I stand beneath the Pawpaw tree amongst the spider webs, and I continue to imagine.
The Indian doctor from Calcutta leant over my dying father. He was using his stethoscope to listen to the mutterings of the haggis. The doctor no longer smelt of Chanel number five from Paris. That had run its course some time ago. Now the doctor carried the musky scent of stale perspiration and nicotine.
The Nurse from Abuja, Nigeria kept her distance as always. A slight breeze caused the curtain to shift over the window beside her. The water stains on the ceiling had increased. Madagascar had now met the Seychelles. Were they at peace?
“Your breathing is better. It is not as irregular,” the doctor finally said, removing the stethoscope from his ears. He fidgeted with the biro pens in his pocket. “I do not want to be an optimist here. Cancer is a chameleon.
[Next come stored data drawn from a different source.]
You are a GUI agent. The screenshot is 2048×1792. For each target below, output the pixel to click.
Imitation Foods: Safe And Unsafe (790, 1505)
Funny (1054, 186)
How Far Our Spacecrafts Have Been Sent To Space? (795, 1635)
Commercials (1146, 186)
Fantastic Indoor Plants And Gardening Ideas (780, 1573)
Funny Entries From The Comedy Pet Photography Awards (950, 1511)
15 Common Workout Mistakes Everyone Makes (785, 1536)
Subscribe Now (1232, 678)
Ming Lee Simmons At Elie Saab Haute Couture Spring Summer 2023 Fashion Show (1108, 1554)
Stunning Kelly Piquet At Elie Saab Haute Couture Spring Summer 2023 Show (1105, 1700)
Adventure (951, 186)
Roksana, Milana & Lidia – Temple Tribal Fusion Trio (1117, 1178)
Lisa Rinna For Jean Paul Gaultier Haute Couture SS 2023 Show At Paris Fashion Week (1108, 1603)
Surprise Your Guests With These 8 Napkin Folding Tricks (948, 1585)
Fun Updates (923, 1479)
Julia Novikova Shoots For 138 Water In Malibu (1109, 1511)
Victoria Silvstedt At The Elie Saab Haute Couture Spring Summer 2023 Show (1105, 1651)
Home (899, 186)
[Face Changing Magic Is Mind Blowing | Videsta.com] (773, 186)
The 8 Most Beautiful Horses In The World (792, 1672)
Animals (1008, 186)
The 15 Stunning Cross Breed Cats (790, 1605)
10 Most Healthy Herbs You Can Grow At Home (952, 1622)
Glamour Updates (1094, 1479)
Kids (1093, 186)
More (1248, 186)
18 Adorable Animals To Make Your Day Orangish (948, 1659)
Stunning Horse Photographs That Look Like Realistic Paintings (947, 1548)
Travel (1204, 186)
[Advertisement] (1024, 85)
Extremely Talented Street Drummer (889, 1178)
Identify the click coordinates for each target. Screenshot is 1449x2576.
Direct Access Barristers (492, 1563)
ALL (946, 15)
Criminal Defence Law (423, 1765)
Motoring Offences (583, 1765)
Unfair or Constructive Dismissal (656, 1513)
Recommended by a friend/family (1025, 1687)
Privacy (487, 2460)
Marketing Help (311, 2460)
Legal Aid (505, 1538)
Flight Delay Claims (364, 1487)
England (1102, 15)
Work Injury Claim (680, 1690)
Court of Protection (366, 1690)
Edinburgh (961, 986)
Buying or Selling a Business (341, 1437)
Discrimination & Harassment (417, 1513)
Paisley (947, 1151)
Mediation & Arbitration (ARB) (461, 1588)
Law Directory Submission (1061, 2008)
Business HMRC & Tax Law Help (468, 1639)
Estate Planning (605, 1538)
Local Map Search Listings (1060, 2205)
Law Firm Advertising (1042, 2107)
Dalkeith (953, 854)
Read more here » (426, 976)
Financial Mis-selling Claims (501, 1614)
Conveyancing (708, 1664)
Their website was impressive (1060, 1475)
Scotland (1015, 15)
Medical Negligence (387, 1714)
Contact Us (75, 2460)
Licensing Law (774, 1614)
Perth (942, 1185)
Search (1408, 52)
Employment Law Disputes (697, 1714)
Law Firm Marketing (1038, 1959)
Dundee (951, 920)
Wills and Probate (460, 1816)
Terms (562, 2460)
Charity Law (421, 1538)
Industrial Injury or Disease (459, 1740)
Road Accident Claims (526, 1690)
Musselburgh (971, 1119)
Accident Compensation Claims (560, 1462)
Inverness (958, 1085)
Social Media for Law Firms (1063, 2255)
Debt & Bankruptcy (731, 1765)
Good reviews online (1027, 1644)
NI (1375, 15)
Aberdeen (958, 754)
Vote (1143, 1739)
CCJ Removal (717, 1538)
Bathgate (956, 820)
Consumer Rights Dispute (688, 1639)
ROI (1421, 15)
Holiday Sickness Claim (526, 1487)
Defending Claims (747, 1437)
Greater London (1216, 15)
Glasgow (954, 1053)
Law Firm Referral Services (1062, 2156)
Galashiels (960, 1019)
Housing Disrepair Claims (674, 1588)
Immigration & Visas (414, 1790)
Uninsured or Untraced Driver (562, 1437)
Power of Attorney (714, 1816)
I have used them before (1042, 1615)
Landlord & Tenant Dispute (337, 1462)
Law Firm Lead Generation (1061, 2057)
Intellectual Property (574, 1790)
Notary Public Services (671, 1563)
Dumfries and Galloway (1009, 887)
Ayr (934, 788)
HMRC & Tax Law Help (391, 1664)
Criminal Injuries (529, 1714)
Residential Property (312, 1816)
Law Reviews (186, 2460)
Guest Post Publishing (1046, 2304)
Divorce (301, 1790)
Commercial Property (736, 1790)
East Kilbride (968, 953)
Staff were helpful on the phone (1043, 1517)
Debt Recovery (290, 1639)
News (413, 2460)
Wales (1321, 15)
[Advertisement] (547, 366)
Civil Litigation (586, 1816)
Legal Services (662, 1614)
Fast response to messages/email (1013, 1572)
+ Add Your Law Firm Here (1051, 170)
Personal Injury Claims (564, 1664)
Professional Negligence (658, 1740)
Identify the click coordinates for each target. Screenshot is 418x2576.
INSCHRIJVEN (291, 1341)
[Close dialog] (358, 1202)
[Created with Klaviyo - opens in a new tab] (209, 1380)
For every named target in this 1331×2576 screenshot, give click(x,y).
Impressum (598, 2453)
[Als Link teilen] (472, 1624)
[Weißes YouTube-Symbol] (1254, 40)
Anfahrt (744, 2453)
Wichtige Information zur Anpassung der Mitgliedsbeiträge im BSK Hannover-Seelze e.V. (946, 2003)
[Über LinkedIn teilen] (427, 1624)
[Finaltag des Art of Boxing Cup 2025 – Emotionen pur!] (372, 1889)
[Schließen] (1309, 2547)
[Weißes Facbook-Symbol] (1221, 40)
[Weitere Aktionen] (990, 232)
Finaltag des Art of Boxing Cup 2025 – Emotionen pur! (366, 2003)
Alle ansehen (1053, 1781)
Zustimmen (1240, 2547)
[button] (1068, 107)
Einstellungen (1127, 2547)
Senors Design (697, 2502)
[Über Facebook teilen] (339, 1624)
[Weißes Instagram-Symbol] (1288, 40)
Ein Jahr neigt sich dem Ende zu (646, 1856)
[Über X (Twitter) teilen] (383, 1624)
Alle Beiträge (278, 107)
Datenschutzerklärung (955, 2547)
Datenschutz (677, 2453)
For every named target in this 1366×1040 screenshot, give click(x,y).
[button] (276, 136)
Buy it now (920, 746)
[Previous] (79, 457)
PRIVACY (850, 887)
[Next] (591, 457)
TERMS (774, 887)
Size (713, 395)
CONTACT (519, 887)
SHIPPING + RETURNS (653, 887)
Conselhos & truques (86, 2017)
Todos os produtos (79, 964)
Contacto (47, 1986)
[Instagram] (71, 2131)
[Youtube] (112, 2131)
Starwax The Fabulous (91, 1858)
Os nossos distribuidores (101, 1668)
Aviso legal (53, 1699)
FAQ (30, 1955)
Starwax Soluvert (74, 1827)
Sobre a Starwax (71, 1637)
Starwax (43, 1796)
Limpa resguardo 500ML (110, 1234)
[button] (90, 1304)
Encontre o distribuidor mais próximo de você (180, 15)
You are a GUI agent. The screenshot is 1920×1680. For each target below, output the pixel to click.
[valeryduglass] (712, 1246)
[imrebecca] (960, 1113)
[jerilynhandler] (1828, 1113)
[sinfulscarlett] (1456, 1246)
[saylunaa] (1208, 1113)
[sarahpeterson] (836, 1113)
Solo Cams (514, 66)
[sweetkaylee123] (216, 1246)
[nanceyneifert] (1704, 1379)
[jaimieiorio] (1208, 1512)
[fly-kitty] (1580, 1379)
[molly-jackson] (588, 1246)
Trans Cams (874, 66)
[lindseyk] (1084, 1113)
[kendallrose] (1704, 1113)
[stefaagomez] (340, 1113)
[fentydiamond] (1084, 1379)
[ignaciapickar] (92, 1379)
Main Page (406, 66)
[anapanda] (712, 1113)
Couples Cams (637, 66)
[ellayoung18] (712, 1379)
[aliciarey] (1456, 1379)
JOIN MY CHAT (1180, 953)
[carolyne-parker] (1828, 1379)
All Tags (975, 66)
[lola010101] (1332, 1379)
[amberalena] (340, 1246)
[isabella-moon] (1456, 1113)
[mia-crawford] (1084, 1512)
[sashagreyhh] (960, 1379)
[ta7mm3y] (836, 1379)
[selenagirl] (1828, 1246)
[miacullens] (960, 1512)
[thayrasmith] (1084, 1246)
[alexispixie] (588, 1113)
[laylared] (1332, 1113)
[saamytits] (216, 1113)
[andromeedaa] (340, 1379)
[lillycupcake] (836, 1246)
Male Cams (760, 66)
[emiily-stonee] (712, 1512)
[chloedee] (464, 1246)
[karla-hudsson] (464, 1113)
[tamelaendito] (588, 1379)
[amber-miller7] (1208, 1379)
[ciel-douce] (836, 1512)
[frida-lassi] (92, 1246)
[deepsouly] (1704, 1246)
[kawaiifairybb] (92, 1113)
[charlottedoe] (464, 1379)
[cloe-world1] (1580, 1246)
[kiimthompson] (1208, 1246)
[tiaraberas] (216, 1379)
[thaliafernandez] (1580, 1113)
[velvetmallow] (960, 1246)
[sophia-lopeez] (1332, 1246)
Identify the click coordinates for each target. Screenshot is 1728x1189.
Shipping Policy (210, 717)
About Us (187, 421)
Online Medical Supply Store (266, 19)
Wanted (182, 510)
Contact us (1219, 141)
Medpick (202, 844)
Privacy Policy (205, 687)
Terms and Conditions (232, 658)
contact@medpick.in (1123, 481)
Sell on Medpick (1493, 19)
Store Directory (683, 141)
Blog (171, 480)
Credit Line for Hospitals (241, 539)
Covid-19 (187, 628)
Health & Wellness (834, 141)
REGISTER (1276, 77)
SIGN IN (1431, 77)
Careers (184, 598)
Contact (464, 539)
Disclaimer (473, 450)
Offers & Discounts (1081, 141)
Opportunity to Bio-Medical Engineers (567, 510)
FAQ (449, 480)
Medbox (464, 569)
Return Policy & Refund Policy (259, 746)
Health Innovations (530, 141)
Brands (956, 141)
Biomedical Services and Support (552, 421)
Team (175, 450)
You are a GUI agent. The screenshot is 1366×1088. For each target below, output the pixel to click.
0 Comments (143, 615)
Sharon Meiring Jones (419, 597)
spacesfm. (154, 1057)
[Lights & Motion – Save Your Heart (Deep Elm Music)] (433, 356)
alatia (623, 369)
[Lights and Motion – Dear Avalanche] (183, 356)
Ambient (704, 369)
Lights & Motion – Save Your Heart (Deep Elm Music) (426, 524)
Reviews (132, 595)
It can be as difficult and as temperamental as...”
“Trying to build a garage,” offered the Nurse from Abuja, Nigeria. The breath that followed her sentence was almost explosive.
My father settled his eyes on her as the doctor spun on his heels.
She inhaled. She had taken the plunge. She had found her moment. “The doctor,” she told my dying father, “is trying to build a garage for his car.”
“There is no need to tell a patient this, Nurse. Please go and find something else to do.”
“Perhaps you can help him?”
“Enough of this nonsense,” The doctor said. “Please leave.”
She kept her eyes on my father. She was biting her lower lip, and her small hands were tightly clenched.
You saw this in her, father. You realised her intent, her need to have said what she had. Had she not been the only one to have crossed the line and made you the soup? Had she not been the only one to blow life into a dying ember? She has always been with reason, with cause.
“What is the matter with the garage?”
You keep your eyes on the Nurse. Even her toes are clenched against the hardness of the waxed, concrete floor.
“There is no garage.”
The Nurse from Abuja, Nigeria exhaled. “You can build one together.”
The Indian doctor from Calcutta takes a step closer to the Nurse. “What is the matter with you? This is an ill, a seriously ill patient! Go away. Away!”
There is strength in the timbre of your voice, and it startles the doctor.
“I can, at least, take a look.”
“There is nothing to take a look at. It will take weeks for the concrete blocks to be delivered. This is all very, very stupid and I apologise.”
You lift yourself off the bed, dying father. You stand. The Indian doctor from Calcutta, steps back a pace, unaccustomed to seeing you erect. He has forgotten how tall you are.
“You have mud?”
The Nurse from Abuja, Nigeria, stifles her joy through clasped hands. The whiteness of her large eyes shone bright over the temple of her fingers.
“Mud makes bricks,” you, Father, tell the doctor.
I step away into the sun and stand amongst the radish plants. The soil is moist beneath my bare feet. The rhythm of the borehole is incessant and calming. Soon the radish bulbs will go to market.
I'm going to leave you now, dying father.
You will mix the mud, and you will build the doctor’s garage. The doctor from Calcutta will anoint his hands alongside you in the African soil and as the two of you sip a gin and tonic after the day’s work at sunset, he will see the residue of life beneath his fingernails and, perhaps, together, you will look out onto the road and dream of the journey ahead.
At some point, you will journey down that road in an imported, chicken-shit free motor vehicle and head toward the undulating horizon. Perhaps the Nurse from Abuja, Nigeria, will come along for part of the ride like a Bollywood starlet. This remains in the ether, Father.
That is what I will continue imagining for now.